Flux Compactification

TL;DR

Flux compactifications stabilize all moduli by turning on fluxes and using dualities to compute a controlled effective potential. This framework yields a vast landscape of metastable vacua with varying cosmological constants, enabling anthropic explanations for the small observed Λ and motivating statistical analyses of vacua distributions. The review covers explicit IIb/IIa constructions, their 4d effective descriptions, and the role of warping and nonperturbative effects in achieving moduli stabilization and SUSY breaking. It highlights observationally relevant avenues in early-universe cosmology and particle phenomenology while acknowledging foundational issues around measure, realism, and the completeness of EFT in quantum gravity.

Abstract

We review recent work in which compactifications of string and M theory are constructed in which all scalar fields (moduli) are massive, and supersymmetry is broken with a small positive cosmological constant, features needed to reproduce real world physics. We explain how this work implies that there is a ``landscape'' of string/M theory vacua, perhaps containing many candidates for describing real world physics, and present the arguments for and against this idea.

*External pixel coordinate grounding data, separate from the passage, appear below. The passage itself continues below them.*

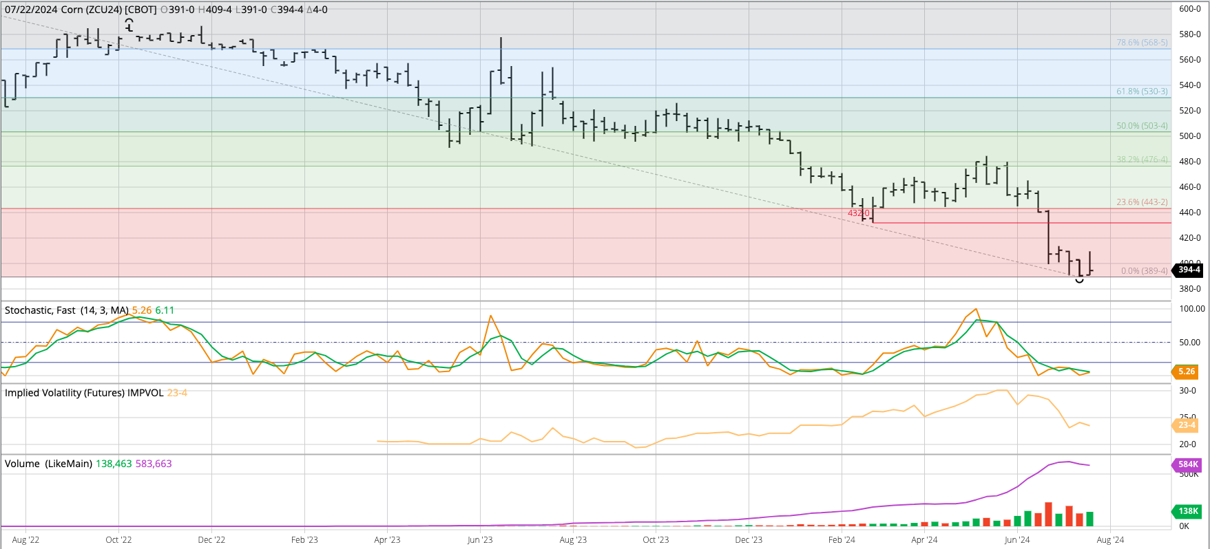The image size is (1210, 549).
Task: Select the Stochastic, Fast (14, 3, MA) title
Action: [67, 310]
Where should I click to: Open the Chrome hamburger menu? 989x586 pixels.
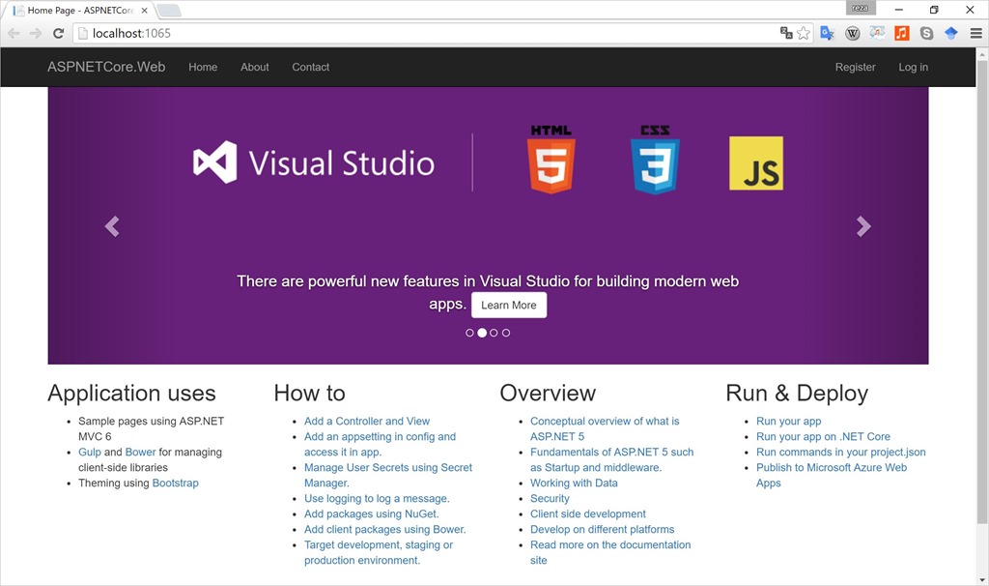(975, 33)
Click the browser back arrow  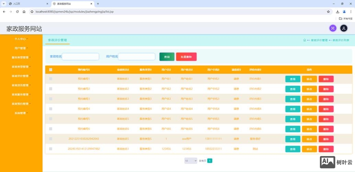(4, 11)
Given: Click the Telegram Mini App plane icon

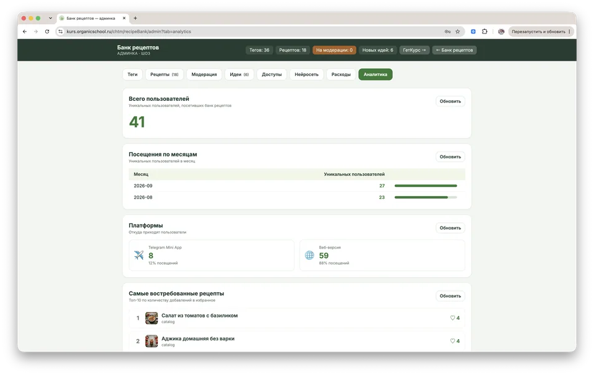Looking at the screenshot, I should pyautogui.click(x=139, y=255).
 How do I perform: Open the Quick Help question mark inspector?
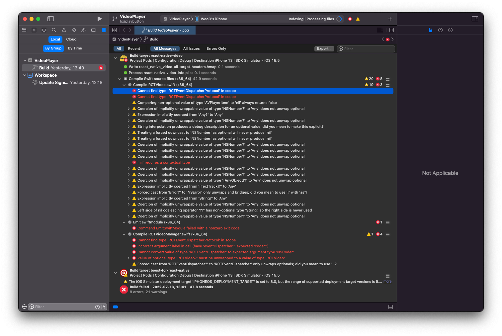[x=450, y=30]
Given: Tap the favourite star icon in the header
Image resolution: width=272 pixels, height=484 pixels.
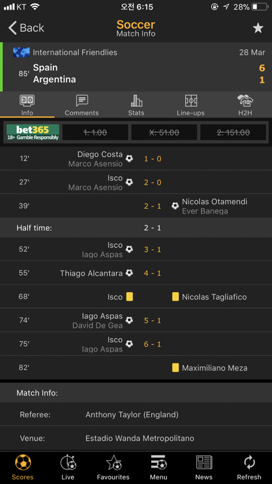Looking at the screenshot, I should (x=258, y=28).
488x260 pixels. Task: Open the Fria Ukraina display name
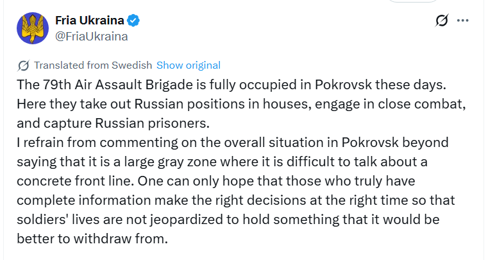[94, 21]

We discuss statistical surveys of the landscape, and the prospects for testable consequences of this picture, such as observable effects of moduli, constraints on early cosmology, and predictions for the scale of supersymmetry breaking.

Figures (3)

• Figure 1: Values of $\tau$ for rigid CY flux vacua with $L_{max} = 150$. From Denef:2004ze.
• Figure 2: The susy vacuum number density per unit $\psi$ coordinate volume, on the real $\psi$-axis, for the mirror quintic. From Denef:2004ze.
• Figure 3: The toric hypersurfaces with $\chi\ge 0$, from Kreuzer:2000xy. The vertical axis is $h^{1,1}+h^{2,1}$, while the horizontal axis is $\chi=2(h^{1,1}-h^{2,1})$. The full set also contains the mirror manifolds obtained from these by taking $\chi\rightarrow -\chi$.